By Yaffa Shekhter
I have early memories of Bed Bath and Beyond, a huge retail store right in my neighborhood. I remember getting something random on an errand with my mom like a new immersion blender for Pesach. I remember wandering aimlessly in that massive store watching the infomercials for an air fryer that somehow also becomes a grill. Bed Bath and Beyond was a staple for the American family, with its large selection of home goods at relatively low prices. Their famous big blue coupon, mimicking a postcard, on the back of catalogs and magazines made the brand iconic and recognizable to the average budget-conscious consumer.
Bed Bath and Beyond was founded in 1971 by Leonard Feinstein and Warren Eisenberg in New Jersey. Then called “Bed n’ Bath,” it was a store specializing in home and bath products.

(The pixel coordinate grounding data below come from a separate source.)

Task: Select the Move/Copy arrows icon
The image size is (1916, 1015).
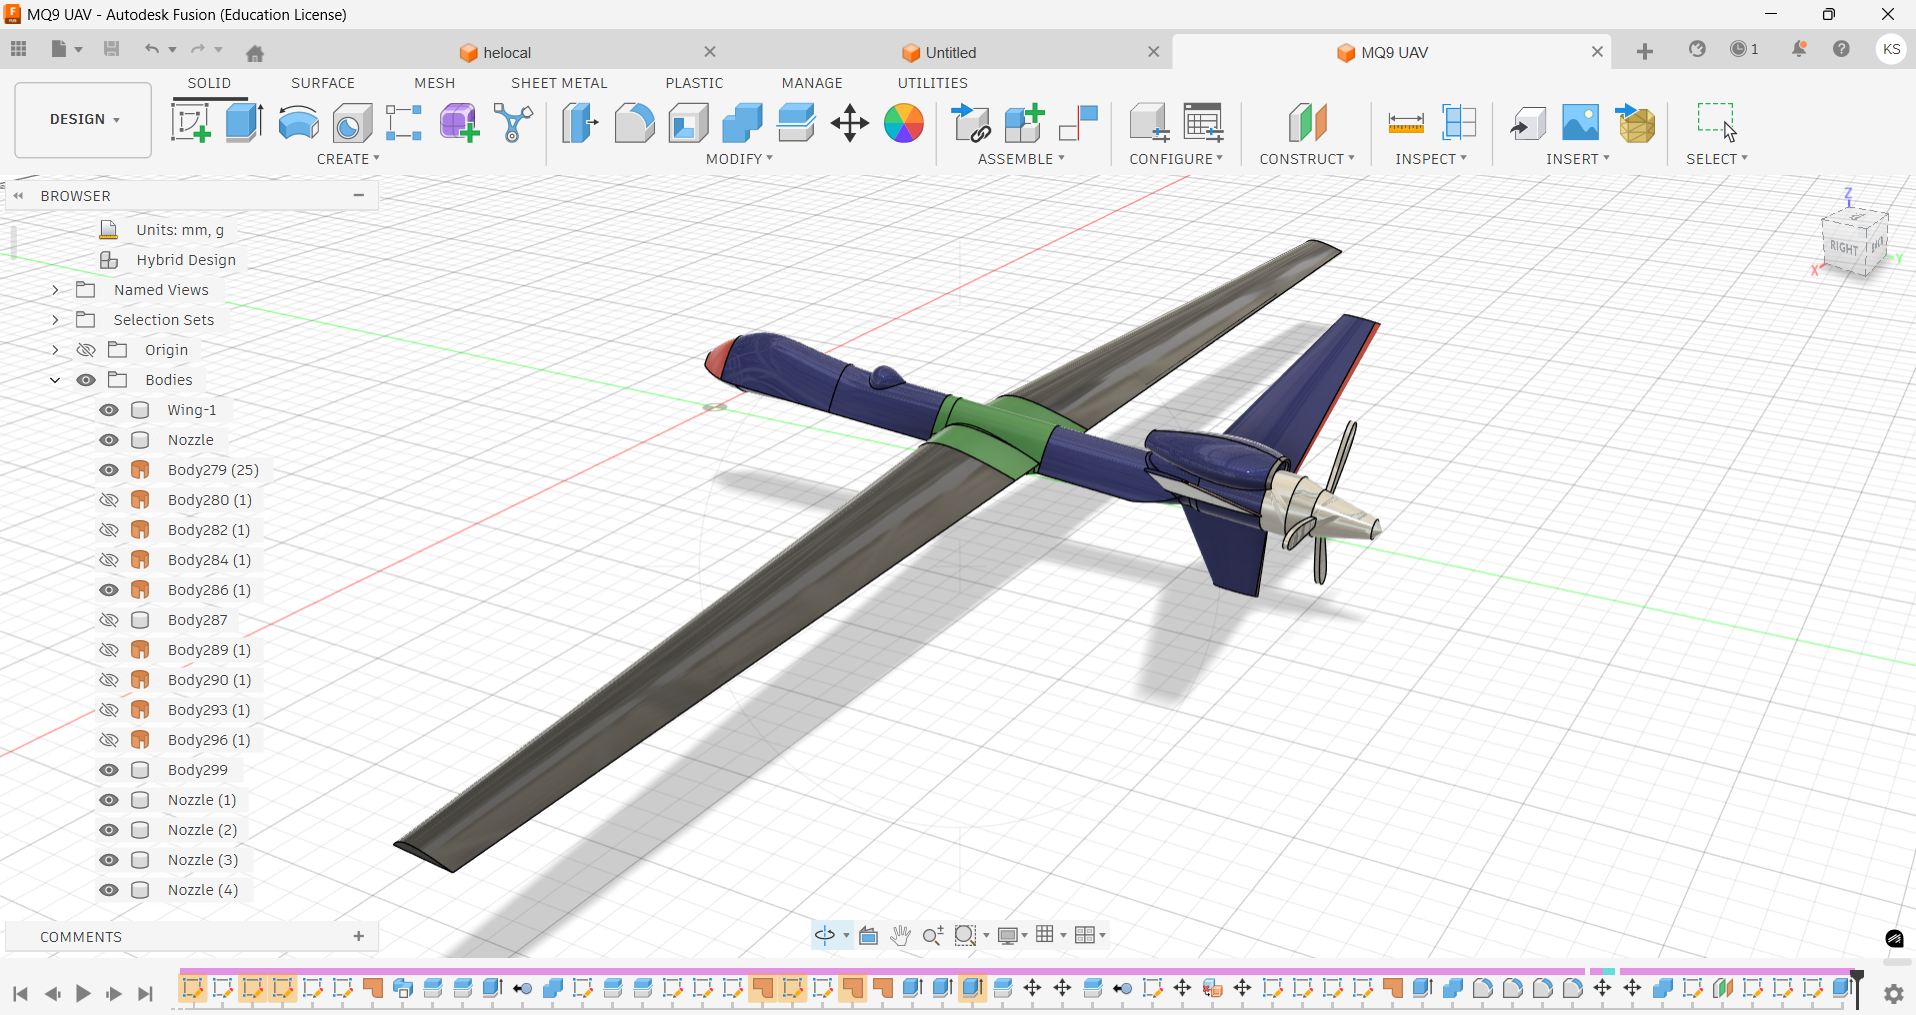Action: pos(849,123)
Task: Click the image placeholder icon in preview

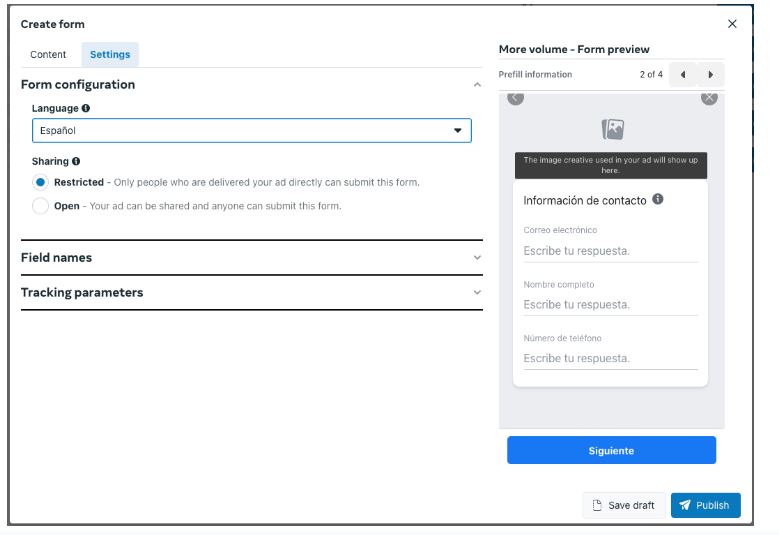Action: coord(613,129)
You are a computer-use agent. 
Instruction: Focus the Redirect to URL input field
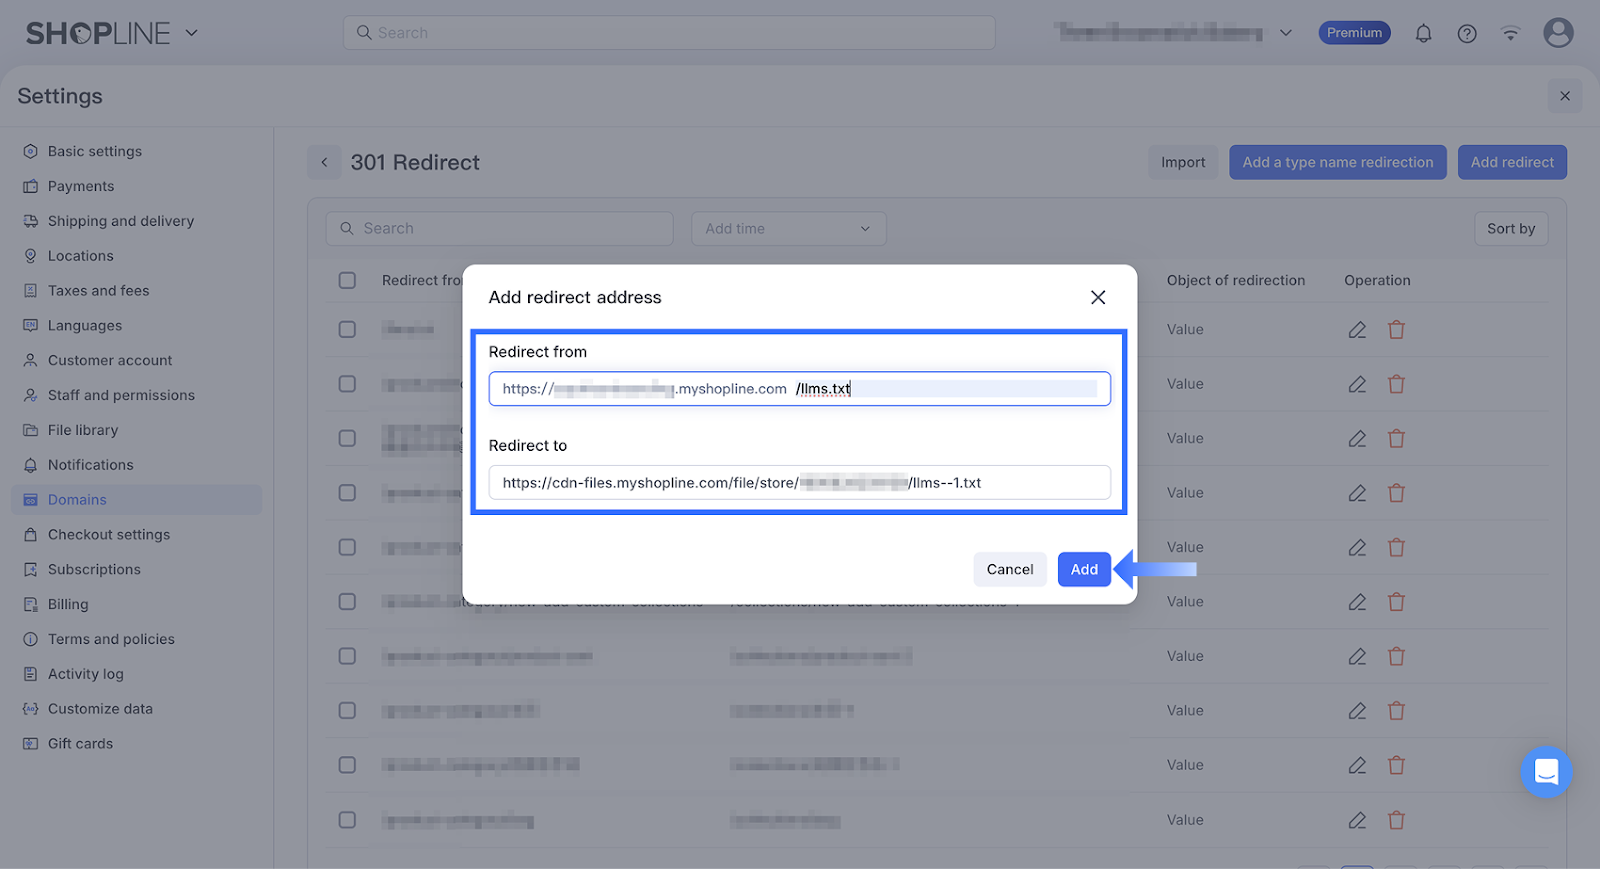point(799,483)
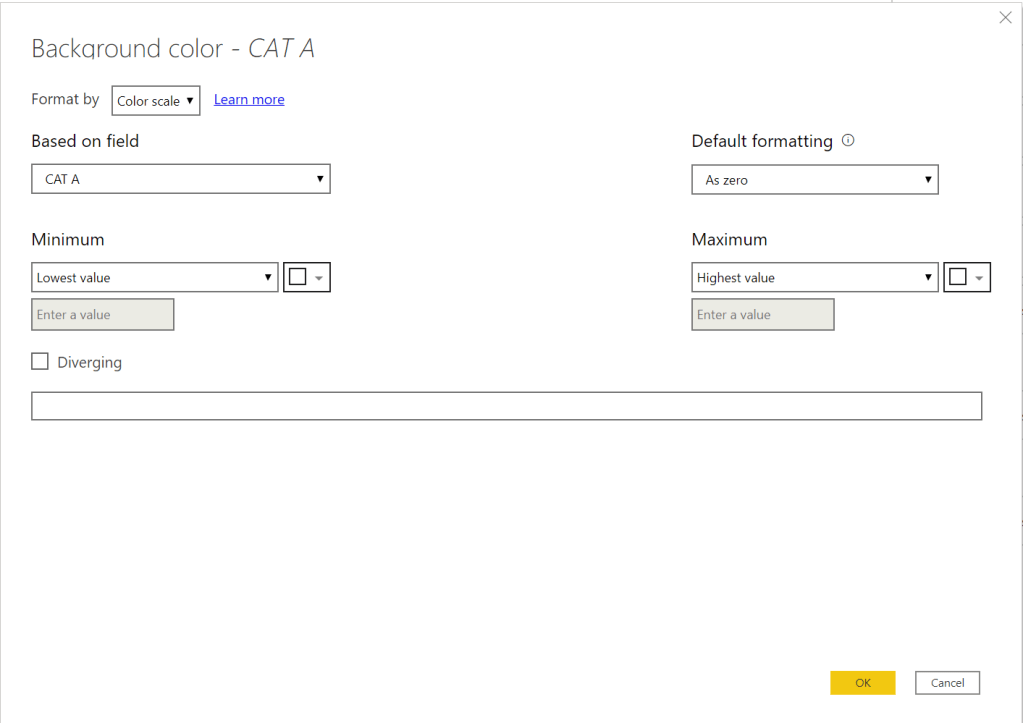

By the mid 80s, Bed Bath and Beyond expanded into its better-known superstore concept, creating a competitive advantage over traditional department stores, by selling a wide variety of products rather than just a few items. This business model aimed to bring more consumers into the store by offering something to suit everyone’s needs. The approach became a success, and the company built more superstores across the East Coast and California, reaching record sales in 1991. The company was made public in 1992 and reached 1 billion dollars in sales by the turn of the century. Since then, the company has made numerous acquisitions of businesses in the home goods industry.
As a result of the increase in e-commerce and other cross-category retailers, however, Bed Bath and Beyond now has to also compete with mega retailers like Target and Walmart. Although the company did see a boost in sales at the beginning of the pandemic due to the demand for home goods, the recent supply chain dysfunction has led to the start of the company’s downfall. Another aspect of the downfall was
Every sizable corporation these days has had to do major layoffs, from tech companies like Microsoft and Twitter, to retailers such as Walmart, Amazon, and Gap. Bed Bath and Beyond has been no different as they laid off 1,300 employees recently in New Jersey stores alone.
Bed Bath and Beyond (NYSE:BBBY) is what investors call a meme stock. The “hype” of a stock price going down caused the trading of over 1.8 million shares for short positions of BBBY in January. The impending bankruptcy of the company makes investors eager to short the stock for profit. As of April 19, the stock traded $0.46 which is at loss of almost 80% for 2023 YTD.
Is there anything left to do now? It is still difficult for the company to raise capital to cover operating costs. For this reason, Bed Bath and Beyond has the option of reorganizing their financial structure under Chapter 11. In the long run, it is doubtful that the company will remain in business.